The ACT Greens are so far the only significant party in Australia to use this method, though some other parties have provisions to use similar systems if a office of leader is established.

== Key dates ==
- 20 April 2026 — Shane Rattenbury announces his impending retirement
- 15 April 2026 — Shane Rattenbury resigns from the Assembly; Jo Clay officially assumes the leadership
- 4 June 2026 — Rebecca Vassarotti is elected in a countback for the seat of Kurrajong
- 10 June 2026 — Rebecca Vassarotti is sworn in as a Member of the Legislative Assembly
- 15 June 2026 — Voting opens
- 16 June 2026 — A candidates forum is held at the party office
- 28 June 2026 — Voting closes
- 29 June 2026 — Results are declared at the monthly members' Forum
- 30 June 2026 — Results are announced to the public

== Candidates ==
=== Candidates for the leadership ===

| Candidate |  |  | Electorate | History |
|---|---|---|---|---|
|  |  | Jo Clay MLA | Ginninderra (since 2020) | Leader of the ACT Greens (since 2026); Deputy Leader of the ACT Greens (2024–2026); Spokesperson for: Finance; Environment; Arts & the Nighttime Economy; Planning & Urban Renewal; Circular Economy & Waste; Animal Welfare; Heritage; ; |
|  |  | Rebecca Vassarotti MLA | Kurrajong (2020–24; since 2026) | Deputy Leader of the ACT Greens (2024); Convenor of the ACT Greens Campaign Team (until 2026); Minister for Environment and Heritage (2020–2024); Minister for Homelessness and Housing Services (2020–2024); Minister for Sustainable Building and Construction (2020–2024); |

=== Candidates for the deputy leadership ===

| Candidate |  |  | Electorate | History |
|---|---|---|---|---|
|  |  | Andrew Braddock MLA | Yerrabi (since 2020) | Deputy Speaker of the ACT Legislative Assembly (since 2024); Spokesperson for: Transport; Climate Change Adaptation; Democracy, Integrity, & Public Service Transformation; Municipal Services; Emergency Services; Veterans; Multicultural Affairs; Carers; ; |

== Results ==
The election had 53% turnout with some ballots being left blank for the deputy leadership. Clay won the leadership by a margin of nearly two to one and Braddock was confirmed with eighty-six percent of the vote. Seek further candidates received less than one percent in the leadership election and fourteen percent for the deputy leadership, a typical result for an uncontested election.

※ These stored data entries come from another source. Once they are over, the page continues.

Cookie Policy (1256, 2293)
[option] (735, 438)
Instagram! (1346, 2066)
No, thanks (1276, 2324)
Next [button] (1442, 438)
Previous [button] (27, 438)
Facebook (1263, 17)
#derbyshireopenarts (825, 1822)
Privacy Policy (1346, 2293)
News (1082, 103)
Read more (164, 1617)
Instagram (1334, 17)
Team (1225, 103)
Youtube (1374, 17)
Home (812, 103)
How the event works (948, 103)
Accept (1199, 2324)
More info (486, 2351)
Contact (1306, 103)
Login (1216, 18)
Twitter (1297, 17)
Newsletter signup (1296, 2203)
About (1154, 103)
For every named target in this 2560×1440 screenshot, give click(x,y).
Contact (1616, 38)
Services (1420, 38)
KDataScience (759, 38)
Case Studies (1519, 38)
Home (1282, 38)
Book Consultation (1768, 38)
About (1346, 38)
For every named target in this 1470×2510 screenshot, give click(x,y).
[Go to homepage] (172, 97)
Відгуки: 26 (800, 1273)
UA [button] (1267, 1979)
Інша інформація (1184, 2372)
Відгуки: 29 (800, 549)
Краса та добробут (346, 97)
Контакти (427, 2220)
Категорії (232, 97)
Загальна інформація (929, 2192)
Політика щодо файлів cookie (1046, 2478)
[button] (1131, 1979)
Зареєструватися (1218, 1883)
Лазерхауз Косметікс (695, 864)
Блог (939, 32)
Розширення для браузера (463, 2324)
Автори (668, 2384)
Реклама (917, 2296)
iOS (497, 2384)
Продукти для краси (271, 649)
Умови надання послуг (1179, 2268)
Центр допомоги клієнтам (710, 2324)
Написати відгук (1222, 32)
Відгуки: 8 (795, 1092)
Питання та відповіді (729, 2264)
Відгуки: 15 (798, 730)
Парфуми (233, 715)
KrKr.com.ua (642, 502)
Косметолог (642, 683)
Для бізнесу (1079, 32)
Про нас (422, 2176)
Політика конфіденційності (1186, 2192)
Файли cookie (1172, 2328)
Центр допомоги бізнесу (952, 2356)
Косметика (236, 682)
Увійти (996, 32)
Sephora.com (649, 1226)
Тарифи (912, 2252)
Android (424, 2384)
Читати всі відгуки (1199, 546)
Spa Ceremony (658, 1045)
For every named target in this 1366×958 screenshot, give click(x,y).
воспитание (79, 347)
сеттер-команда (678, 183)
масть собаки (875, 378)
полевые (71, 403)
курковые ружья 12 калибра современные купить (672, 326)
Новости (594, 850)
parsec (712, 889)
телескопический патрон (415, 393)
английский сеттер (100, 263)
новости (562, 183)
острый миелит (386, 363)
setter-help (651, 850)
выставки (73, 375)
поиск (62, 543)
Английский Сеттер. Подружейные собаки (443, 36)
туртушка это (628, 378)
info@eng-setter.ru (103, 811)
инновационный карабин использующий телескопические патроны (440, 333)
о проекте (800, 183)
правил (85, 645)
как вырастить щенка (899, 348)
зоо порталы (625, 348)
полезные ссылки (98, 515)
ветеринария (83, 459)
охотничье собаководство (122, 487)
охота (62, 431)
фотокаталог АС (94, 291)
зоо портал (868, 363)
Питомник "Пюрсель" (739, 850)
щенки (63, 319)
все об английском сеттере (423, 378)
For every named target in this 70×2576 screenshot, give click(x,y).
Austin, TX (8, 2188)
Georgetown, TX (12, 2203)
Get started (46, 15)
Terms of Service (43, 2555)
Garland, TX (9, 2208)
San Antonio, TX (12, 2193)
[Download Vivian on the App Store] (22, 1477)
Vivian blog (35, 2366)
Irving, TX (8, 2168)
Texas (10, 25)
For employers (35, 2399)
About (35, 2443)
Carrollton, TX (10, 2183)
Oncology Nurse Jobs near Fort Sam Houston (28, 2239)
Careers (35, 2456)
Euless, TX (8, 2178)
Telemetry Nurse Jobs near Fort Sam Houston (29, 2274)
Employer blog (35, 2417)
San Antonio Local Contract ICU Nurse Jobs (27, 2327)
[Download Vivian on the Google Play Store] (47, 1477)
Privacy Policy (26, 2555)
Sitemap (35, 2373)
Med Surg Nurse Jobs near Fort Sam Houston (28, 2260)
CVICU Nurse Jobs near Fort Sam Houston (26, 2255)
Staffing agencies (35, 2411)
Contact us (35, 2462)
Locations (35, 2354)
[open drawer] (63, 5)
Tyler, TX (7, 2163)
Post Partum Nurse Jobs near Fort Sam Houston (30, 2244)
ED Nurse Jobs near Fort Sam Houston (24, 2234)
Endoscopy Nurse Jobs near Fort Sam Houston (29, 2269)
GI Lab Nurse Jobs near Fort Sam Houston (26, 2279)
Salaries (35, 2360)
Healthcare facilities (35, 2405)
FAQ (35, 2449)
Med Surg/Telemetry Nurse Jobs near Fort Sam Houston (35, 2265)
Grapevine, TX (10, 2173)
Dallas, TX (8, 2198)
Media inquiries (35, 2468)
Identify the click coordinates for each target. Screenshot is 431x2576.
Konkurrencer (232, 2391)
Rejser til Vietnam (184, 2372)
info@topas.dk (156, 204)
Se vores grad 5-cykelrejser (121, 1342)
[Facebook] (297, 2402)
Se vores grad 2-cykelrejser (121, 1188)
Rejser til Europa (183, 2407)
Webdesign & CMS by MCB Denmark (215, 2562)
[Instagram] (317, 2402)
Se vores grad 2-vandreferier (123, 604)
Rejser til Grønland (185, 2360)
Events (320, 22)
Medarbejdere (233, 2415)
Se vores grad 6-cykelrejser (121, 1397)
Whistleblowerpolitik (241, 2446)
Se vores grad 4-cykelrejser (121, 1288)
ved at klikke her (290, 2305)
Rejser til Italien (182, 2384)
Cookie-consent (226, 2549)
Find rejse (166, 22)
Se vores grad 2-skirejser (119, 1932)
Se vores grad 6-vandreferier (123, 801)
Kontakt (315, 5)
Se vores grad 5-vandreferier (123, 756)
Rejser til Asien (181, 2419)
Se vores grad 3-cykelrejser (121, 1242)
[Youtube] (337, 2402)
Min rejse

=== Leadership results ===

2026 ACT Greens leadership election
| Party |  | Candidate | Votes | % | ±% |
|---|---|---|---|---|---|
|  | Greens | Jo Clay |  | 61 |  |
|  | Greens | Rebecca Vassarotti |  | 38 |  |
|  |  | Seek further candidates |  | 1 |  |
| Total votes |  |  |  | 53 |  |

=== Deputy leadership results ===

2026 ACT Greens deputy leadership election
| Party |  | Candidate | Votes | % | ±% |
|---|---|---|---|---|---|
|  | Greens | Andrew Braddock |  | 86 | +86 |
|  |  | Seek further candidates |  | 14 | +3 |
| Total votes |  |  |  | <53 |  |

== Aftermath ==
Following the election Clay ruled out any possibility of a coalition with either Labor or the Canberra Liberals in this term.

The Greens also confirmed the composition of party's frontbench.

The confidence and supply agreement between the Greens and Labor, an agreement between the leaders of the two parties, has lapsed following the change in leader and will need to be either re-negotiated or re-signed. The newly established Advisory Arrangements Working Group (AAWG) will be advising the partyroom on what that will look like in consultation with the party membership. They are hosting a politics in the pub with Jo Clay on 2 July and a confidential members-only workshop at some point in the future.

=== Reactions ===
Chief Minister and Labor leader Andrew Barr congratulated Clay on her victory and committed to work constructively with the ACT Greens in regard to the two parties' confidence and supply agreement.

Fiona Carrick Independent MLA Fiona Carrick congratulated Clay and Braddock on their election, calling the leadership victory a "well-deserved appointment" and an "important moment" for the party.